--- Start Listing ---

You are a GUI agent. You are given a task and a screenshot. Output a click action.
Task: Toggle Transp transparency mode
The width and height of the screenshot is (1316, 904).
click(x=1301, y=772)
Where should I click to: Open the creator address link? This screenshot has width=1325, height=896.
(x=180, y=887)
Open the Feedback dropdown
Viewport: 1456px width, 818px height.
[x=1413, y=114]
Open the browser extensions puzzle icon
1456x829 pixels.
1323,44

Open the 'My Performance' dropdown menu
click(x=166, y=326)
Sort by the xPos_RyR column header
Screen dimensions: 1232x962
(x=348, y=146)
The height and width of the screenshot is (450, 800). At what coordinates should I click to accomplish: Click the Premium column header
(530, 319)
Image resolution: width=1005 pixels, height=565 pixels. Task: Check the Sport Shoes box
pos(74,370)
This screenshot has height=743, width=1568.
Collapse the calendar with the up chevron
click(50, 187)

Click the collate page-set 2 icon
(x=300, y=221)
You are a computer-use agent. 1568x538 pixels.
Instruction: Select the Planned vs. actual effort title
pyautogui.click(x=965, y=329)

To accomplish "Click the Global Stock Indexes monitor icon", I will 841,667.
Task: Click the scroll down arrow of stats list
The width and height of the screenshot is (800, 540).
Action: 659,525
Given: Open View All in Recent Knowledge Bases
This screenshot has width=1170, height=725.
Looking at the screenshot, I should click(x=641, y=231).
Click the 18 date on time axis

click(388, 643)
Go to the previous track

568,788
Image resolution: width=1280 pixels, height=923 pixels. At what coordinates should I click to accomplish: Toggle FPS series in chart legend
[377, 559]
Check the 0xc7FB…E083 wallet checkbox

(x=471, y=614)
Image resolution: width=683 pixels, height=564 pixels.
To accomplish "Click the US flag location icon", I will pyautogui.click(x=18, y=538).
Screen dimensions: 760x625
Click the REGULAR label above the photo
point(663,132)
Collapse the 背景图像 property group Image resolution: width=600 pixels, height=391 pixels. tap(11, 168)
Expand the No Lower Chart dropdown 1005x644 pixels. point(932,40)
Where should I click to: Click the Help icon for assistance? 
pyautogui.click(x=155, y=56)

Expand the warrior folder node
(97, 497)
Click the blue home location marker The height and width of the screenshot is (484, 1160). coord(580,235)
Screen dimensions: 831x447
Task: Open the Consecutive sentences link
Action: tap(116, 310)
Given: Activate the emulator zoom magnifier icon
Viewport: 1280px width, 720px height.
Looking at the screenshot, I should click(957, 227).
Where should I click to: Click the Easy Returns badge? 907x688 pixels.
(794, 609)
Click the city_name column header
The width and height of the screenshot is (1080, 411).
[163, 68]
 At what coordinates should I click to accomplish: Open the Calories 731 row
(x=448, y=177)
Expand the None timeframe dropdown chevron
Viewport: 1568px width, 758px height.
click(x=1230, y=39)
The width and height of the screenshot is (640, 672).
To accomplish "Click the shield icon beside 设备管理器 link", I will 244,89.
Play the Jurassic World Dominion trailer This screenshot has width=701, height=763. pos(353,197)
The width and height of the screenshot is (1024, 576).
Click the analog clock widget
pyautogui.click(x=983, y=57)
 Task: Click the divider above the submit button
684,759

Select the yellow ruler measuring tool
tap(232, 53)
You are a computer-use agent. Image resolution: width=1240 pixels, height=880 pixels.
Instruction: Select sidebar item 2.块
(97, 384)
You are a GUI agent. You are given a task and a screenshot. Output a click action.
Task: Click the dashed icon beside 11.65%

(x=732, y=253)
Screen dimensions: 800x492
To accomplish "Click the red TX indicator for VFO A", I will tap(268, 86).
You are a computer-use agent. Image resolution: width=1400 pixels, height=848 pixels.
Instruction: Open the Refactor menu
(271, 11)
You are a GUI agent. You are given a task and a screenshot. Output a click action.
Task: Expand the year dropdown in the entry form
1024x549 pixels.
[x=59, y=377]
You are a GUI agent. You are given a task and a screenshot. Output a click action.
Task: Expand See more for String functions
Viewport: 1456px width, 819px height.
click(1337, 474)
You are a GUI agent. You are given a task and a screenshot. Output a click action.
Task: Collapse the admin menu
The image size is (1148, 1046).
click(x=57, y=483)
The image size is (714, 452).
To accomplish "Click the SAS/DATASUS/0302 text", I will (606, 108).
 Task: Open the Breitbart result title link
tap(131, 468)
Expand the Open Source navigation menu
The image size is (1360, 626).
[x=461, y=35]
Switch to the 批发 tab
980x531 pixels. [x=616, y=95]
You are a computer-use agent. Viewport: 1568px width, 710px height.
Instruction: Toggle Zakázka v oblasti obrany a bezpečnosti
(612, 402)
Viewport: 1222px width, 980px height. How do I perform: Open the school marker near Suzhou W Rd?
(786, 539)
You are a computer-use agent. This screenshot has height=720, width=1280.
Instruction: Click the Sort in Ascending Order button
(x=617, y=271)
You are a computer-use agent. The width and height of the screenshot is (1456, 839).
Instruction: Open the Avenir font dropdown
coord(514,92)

--- End Listing ---

→ Given request:
Reproduce every line above verbatim.

→ Worked solution:
You are a GUI agent. You are given a task and a screenshot. Output a click action.
Task: Toggle Transp transparency mode
The width and height of the screenshot is (1316, 904).
click(x=1301, y=772)
Where should I click to: Open the creator address link? This screenshot has width=1325, height=896.
(x=180, y=887)
Open the Feedback dropdown
Viewport: 1456px width, 818px height.
[x=1413, y=114]
Open the browser extensions puzzle icon
1456x829 pixels.
1323,44

Open the 'My Performance' dropdown menu
click(x=166, y=326)
Sort by the xPos_RyR column header
Screen dimensions: 1232x962
(x=348, y=146)
The height and width of the screenshot is (450, 800). At what coordinates should I click to accomplish: Click the Premium column header
(530, 319)
Image resolution: width=1005 pixels, height=565 pixels. Task: Check the Sport Shoes box
pos(74,370)
This screenshot has height=743, width=1568.
Collapse the calendar with the up chevron
click(50, 187)

Click the collate page-set 2 icon
(x=300, y=221)
You are a computer-use agent. 1568x538 pixels.
Instruction: Select the Planned vs. actual effort title
pyautogui.click(x=965, y=329)

To accomplish "Click the Global Stock Indexes monitor icon", I will 841,667.
Task: Click the scroll down arrow of stats list
The width and height of the screenshot is (800, 540).
Action: 659,525
Given: Open View All in Recent Knowledge Bases
This screenshot has width=1170, height=725.
Looking at the screenshot, I should click(x=641, y=231).
Click the 18 date on time axis

click(388, 643)
Go to the previous track

568,788
Image resolution: width=1280 pixels, height=923 pixels. At what coordinates should I click to accomplish: Toggle FPS series in chart legend
[377, 559]
Check the 0xc7FB…E083 wallet checkbox

(x=471, y=614)
Image resolution: width=683 pixels, height=564 pixels.
To accomplish "Click the US flag location icon", I will pyautogui.click(x=18, y=538).
Screen dimensions: 760x625
Click the REGULAR label above the photo
point(663,132)
Collapse the 背景图像 property group Image resolution: width=600 pixels, height=391 pixels. tap(11, 168)
Expand the No Lower Chart dropdown 1005x644 pixels. point(932,40)
Where should I click to: Click the Help icon for assistance? 
pyautogui.click(x=155, y=56)

Expand the warrior folder node
(97, 497)
Click the blue home location marker The height and width of the screenshot is (484, 1160). coord(580,235)
Screen dimensions: 831x447
Task: Open the Consecutive sentences link
Action: tap(116, 310)
Given: Activate the emulator zoom magnifier icon
Viewport: 1280px width, 720px height.
Looking at the screenshot, I should click(957, 227).
Where should I click to: Click the Easy Returns badge? 907x688 pixels.
(794, 609)
Click the city_name column header
The width and height of the screenshot is (1080, 411).
[163, 68]
 At what coordinates should I click to accomplish: Open the Calories 731 row
(x=448, y=177)
Expand the None timeframe dropdown chevron
Viewport: 1568px width, 758px height.
click(x=1230, y=39)
The width and height of the screenshot is (640, 672).
To accomplish "Click the shield icon beside 设备管理器 link", I will 244,89.
Play the Jurassic World Dominion trailer This screenshot has width=701, height=763. pos(353,197)
The width and height of the screenshot is (1024, 576).
Click the analog clock widget
pyautogui.click(x=983, y=57)
 Task: Click the divider above the submit button
684,759

Select the yellow ruler measuring tool
tap(232, 53)
You are a computer-use agent. Image resolution: width=1240 pixels, height=880 pixels.
Instruction: Select sidebar item 2.块
(97, 384)
You are a GUI agent. You are given a task and a screenshot. Output a click action.
Task: Click the dashed icon beside 11.65%

(x=732, y=253)
Screen dimensions: 800x492
To accomplish "Click the red TX indicator for VFO A", I will tap(268, 86).
You are a computer-use agent. Image resolution: width=1400 pixels, height=848 pixels.
Instruction: Open the Refactor menu
(271, 11)
You are a GUI agent. You are given a task and a screenshot. Output a click action.
Task: Expand the year dropdown in the entry form
1024x549 pixels.
[x=59, y=377]
You are a GUI agent. You are given a task and a screenshot. Output a click action.
Task: Expand See more for String functions
Viewport: 1456px width, 819px height.
click(1337, 474)
You are a GUI agent. You are given a task and a screenshot. Output a click action.
Task: Collapse the admin menu
The image size is (1148, 1046).
click(x=57, y=483)
The image size is (714, 452).
To accomplish "Click the SAS/DATASUS/0302 text", I will (606, 108).
 Task: Open the Breitbart result title link
tap(131, 468)
Expand the Open Source navigation menu
The image size is (1360, 626).
[x=461, y=35]
Switch to the 批发 tab
980x531 pixels. [x=616, y=95]
You are a computer-use agent. Viewport: 1568px width, 710px height.
Instruction: Toggle Zakázka v oblasti obrany a bezpečnosti
(612, 402)
Viewport: 1222px width, 980px height. How do I perform: Open the school marker near Suzhou W Rd?
(786, 539)
You are a computer-use agent. This screenshot has height=720, width=1280.
Instruction: Click the Sort in Ascending Order button
(x=617, y=271)
You are a computer-use agent. The width and height of the screenshot is (1456, 839).
Instruction: Open the Avenir font dropdown
coord(514,92)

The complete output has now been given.